ANTHROPIC = "sk-ant-..."
[API_ENDPOINTS]
SEARXNG = "http://localhost:32768"
OLLAMA = "http://localhost:11434"
// src/config.ts
import fs from 'fs';
import toml from '@iarna/toml';
interface Config {
GENERAL: {
PORT: number;
SIMILARITY_MEASURE: 'cosine' | 'dot' | 'euclidean';
};
API_KEYS: Record<string, string>;
API_ENDPOINTS: Record<string, string>;
}
export function loadConfig(): Config {
const raw = fs.readFileSync('config.toml', 'utf-8');
return toml.parse(raw) as unknown as Config;
}
Scalability Considerations
Horizontal Scaling
For production deployments, each layer can be scaled independently.
flowchart LR
subgraph LB["Load Balancer"]
NX[Nginx / Caddy]
end
subgraph App["Application Tier (N instances)"]
A1[Perplexica Instance 1]
A2[Perplexica Instance 2]
A3[Perplexica Instance N]
end
subgraph Search["Search Tier"]
S1[SearXNG Instance 1]
S2[SearXNG Instance 2]
end
subgraph DB["Data Tier"]
D1[(Primary SQLite / PostgreSQL)]
end
NX --> A1
NX --> A2
NX --> A3
A1 --> S1
A2 --> S2
A3 --> S1
A1 --> D1
A2 --> D1
A3 --> D1
classDef lb fill:#fff3e0,stroke:#ef6c00
classDef app fill:#e1f5fe,stroke:#01579b
classDef search fill:#e8f5e8,stroke:#1b5e20
classDef db fill:#fce4ec,stroke:#b71c1c
class NX lb
class A1,A2,A3 app
class S1,S2 search
class D1 db
Performance Optimization
| Strategy | Impact | Complexity |
|---|---|---|
| Query result caching (in-memory or Redis) | Reduces duplicate search calls by 40-60% | Low |
| LLM response caching with semantic keys | Saves API costs on repeated queries | Medium |
| SearXNG result pre-fetching | Lowers perceived latency for trending topics | Medium |
| WebSocket connection pooling | Handles more concurrent users per instance | Low |
| Database WAL mode for SQLite | Enables concurrent reads during writes | Low |
Summary
Perplexica's architecture is designed around the principle of separation of concerns: the frontend handles presentation and streaming, the backend orchestrates agents and routing, the search layer retrieves raw data, and the AI layer synthesizes answers.
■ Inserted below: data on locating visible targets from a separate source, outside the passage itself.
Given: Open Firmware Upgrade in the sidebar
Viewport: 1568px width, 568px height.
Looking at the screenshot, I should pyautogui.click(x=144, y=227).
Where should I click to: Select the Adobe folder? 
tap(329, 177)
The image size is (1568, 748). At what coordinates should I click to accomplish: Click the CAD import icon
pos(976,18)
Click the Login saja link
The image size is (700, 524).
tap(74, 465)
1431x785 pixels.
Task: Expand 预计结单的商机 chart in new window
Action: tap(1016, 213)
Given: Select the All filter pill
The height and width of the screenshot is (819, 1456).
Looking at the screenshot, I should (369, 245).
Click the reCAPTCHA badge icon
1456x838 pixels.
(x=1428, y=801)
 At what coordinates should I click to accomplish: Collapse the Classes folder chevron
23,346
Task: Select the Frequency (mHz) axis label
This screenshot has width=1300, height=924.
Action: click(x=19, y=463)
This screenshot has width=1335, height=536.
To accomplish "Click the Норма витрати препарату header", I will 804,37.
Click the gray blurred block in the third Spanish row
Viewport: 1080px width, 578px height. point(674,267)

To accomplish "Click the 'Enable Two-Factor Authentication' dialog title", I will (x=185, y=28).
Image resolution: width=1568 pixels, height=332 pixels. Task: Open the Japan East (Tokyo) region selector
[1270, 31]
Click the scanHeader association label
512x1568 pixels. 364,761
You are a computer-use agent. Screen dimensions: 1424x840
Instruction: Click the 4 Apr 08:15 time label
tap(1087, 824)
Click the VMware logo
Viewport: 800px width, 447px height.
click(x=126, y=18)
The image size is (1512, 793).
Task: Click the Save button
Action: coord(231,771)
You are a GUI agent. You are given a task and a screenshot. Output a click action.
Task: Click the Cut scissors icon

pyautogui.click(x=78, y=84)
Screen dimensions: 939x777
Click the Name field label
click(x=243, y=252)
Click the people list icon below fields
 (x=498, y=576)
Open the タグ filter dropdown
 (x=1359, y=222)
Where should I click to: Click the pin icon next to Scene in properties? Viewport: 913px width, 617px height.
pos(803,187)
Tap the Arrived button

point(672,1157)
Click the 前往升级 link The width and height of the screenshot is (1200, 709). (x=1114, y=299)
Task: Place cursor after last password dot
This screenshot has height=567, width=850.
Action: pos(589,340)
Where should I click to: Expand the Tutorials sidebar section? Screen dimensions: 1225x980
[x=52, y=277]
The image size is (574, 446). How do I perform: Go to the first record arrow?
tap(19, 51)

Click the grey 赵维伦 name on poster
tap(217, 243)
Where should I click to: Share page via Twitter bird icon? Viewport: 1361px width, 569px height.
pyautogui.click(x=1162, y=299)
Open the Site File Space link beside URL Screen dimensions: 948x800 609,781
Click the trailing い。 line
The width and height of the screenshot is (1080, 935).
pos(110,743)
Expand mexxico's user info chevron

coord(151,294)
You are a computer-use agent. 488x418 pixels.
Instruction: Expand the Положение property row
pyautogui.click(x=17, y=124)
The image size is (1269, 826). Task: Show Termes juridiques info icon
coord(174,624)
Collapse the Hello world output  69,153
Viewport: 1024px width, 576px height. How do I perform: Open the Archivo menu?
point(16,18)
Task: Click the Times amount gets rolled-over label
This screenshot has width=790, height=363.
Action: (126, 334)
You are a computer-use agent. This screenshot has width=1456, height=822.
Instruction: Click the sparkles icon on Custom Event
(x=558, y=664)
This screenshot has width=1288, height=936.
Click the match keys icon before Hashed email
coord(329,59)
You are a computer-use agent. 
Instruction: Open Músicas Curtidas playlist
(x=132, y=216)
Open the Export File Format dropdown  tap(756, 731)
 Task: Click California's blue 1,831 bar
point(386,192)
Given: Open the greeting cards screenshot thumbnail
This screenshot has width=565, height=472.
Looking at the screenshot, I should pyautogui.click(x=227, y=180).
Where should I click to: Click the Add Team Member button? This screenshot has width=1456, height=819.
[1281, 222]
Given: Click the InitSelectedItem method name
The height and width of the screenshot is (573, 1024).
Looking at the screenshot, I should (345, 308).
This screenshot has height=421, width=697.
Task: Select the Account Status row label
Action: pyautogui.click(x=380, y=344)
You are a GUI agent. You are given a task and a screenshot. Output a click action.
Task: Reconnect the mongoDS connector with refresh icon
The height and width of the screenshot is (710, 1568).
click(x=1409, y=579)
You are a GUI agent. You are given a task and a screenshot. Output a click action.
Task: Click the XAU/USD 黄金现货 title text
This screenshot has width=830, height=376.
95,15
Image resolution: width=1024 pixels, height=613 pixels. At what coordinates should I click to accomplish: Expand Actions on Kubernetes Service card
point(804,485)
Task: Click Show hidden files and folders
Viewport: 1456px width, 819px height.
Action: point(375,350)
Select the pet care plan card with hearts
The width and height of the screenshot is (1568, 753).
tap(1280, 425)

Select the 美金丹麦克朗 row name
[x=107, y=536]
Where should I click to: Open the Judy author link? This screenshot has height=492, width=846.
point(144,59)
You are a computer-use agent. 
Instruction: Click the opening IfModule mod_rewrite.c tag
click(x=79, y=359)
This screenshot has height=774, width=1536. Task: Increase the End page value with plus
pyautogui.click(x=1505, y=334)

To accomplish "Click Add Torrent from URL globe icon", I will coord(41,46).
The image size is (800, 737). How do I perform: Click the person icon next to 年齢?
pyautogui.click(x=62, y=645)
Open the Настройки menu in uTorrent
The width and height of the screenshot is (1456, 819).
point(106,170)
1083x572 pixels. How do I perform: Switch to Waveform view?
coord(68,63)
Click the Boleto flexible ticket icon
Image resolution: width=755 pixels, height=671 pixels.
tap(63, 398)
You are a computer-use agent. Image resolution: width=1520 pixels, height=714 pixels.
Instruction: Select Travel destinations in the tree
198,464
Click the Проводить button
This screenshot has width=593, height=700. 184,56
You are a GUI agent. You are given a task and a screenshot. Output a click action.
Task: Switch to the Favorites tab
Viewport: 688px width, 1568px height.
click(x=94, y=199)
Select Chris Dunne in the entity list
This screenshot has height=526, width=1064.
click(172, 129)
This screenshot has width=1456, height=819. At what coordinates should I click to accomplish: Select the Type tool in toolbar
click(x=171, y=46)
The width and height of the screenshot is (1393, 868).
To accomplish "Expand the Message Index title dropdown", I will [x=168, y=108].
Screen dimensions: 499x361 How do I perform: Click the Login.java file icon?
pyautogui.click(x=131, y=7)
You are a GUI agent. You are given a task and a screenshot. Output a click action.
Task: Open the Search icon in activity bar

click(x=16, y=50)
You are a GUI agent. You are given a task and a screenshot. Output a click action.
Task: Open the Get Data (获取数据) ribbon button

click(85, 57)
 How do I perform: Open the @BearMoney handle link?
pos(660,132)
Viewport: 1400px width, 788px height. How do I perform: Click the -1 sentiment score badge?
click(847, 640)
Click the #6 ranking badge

Every component communicates through well-defined interfaces (WebSocket messages, HTTP endpoints, LangChain runnables), making the system modular and extensible.
Key Takeaways
- Agent-per-mode architecture -- each focus mode (web, academic, YouTube, Reddit, etc.) has its own agent with tailored prompts and tools.
- SearXNG as the search backbone -- a self-hosted meta-search engine eliminates dependency on any single commercial search API.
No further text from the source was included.